Connecticut's historic Ovation guitars will no longer be made in the state. The New Hartford factory will close this summer.
Ovation has been a icon in guitar-making for almost a half-century. The Connecticut manufacturing plant made instruments for the likes of Paul Simon, Cat Stevens, and Glen Campbell. "I think it's a sad moment," said Connecticut music journalist John Thomas.
Ovation was a great innovator. Begun by aerospace pioneer Charles Kaman, the company made some of its guitars from the same material as helicopter rotor blades.
"The company used those materials to form these round backed guitars," Thomas said, "that were revolutionary at the time. [They were] more comfortable some ways, in playing, and also just looked kinda cool, so stage musicians started using it."

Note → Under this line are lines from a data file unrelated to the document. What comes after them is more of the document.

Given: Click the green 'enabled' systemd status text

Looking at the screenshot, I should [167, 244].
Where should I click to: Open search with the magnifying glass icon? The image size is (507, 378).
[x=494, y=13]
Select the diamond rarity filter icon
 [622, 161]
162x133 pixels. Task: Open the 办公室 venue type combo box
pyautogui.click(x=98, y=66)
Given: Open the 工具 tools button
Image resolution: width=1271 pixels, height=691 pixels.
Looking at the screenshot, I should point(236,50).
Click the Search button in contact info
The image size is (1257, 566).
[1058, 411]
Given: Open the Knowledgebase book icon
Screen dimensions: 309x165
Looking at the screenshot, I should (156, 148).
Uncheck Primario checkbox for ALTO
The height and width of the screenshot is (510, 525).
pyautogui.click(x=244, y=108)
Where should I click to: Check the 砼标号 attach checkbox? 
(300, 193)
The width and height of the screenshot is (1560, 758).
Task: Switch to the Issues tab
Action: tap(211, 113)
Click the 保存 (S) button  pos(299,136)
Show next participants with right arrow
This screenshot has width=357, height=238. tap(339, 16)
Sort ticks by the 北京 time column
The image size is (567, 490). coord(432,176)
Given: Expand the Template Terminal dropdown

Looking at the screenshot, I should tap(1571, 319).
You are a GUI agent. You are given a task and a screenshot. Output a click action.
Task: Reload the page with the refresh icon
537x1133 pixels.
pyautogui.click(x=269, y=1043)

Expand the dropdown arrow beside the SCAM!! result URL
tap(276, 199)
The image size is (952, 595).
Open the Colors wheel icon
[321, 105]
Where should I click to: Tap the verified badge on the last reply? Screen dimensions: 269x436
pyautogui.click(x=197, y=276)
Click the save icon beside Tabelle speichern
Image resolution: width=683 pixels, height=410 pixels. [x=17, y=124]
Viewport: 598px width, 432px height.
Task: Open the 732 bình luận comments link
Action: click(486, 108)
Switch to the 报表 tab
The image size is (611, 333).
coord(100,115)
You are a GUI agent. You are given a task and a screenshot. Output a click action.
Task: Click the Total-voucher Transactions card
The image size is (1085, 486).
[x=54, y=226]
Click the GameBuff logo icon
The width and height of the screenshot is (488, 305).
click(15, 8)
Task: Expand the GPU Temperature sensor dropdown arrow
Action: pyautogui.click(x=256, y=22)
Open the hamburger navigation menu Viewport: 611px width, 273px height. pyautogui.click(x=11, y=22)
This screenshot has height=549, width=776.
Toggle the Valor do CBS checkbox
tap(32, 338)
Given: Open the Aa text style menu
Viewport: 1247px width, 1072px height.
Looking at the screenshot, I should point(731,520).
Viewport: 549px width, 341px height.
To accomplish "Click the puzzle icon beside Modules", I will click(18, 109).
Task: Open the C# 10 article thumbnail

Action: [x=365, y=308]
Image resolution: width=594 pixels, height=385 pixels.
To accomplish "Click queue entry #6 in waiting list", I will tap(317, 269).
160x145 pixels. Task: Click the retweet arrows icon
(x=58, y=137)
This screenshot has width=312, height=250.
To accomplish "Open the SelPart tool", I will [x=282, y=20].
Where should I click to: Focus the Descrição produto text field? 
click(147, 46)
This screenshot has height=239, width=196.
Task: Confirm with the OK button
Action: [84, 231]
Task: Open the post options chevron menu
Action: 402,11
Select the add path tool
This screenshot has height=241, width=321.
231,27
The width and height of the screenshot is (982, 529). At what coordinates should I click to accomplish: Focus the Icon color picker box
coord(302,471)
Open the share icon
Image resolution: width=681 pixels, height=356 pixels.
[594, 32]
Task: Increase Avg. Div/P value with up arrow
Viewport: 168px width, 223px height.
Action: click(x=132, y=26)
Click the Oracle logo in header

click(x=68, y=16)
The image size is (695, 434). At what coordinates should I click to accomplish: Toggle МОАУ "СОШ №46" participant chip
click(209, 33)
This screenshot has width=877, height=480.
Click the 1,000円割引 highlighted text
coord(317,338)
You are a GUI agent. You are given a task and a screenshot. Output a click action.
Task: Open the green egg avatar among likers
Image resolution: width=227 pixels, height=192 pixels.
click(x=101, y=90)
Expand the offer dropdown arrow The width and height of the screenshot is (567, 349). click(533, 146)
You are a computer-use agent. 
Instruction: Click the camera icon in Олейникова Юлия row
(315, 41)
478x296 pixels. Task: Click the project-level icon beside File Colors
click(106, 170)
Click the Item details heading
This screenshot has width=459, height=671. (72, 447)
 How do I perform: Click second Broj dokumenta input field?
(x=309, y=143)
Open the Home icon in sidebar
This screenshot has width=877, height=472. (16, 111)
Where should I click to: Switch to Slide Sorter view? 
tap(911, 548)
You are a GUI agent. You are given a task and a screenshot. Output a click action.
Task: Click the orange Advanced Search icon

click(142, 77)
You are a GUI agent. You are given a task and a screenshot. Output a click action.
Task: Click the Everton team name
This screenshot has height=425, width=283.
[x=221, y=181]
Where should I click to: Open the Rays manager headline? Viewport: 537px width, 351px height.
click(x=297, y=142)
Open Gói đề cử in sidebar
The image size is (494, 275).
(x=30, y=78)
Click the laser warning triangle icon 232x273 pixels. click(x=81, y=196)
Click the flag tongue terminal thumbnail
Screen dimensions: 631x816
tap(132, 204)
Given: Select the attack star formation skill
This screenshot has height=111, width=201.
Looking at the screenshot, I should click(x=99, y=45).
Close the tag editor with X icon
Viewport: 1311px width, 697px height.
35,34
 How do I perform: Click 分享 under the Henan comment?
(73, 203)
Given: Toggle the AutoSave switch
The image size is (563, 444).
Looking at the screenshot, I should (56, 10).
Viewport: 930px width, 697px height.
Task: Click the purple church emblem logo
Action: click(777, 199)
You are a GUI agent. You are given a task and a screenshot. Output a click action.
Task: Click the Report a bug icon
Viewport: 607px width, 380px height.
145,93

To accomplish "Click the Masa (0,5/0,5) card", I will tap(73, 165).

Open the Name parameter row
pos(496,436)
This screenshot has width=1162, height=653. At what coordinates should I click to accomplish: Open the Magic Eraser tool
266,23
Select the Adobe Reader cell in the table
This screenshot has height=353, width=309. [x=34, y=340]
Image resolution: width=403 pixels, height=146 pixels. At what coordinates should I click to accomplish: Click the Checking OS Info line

Even more significant, Ovation was the first company to use electronics to amplify acoustic instruments. "You could play an acoustic guitar as part of electric band," Thomas said, "and still be heard over the drums, and the electric bass, and the electric guitar that might be playing beside you."
Kaman split up its aerospace and music divisions in 2007, and sold Ovation to another guitar legend, Fender. Now Fender says that U.S. production of the brand will cease in June.
Fender will continue to make Ovations overseas, but said current market conditions and insufficient volume levels led to the decision to close New Hartford. Forty-six workers will lose their jobs.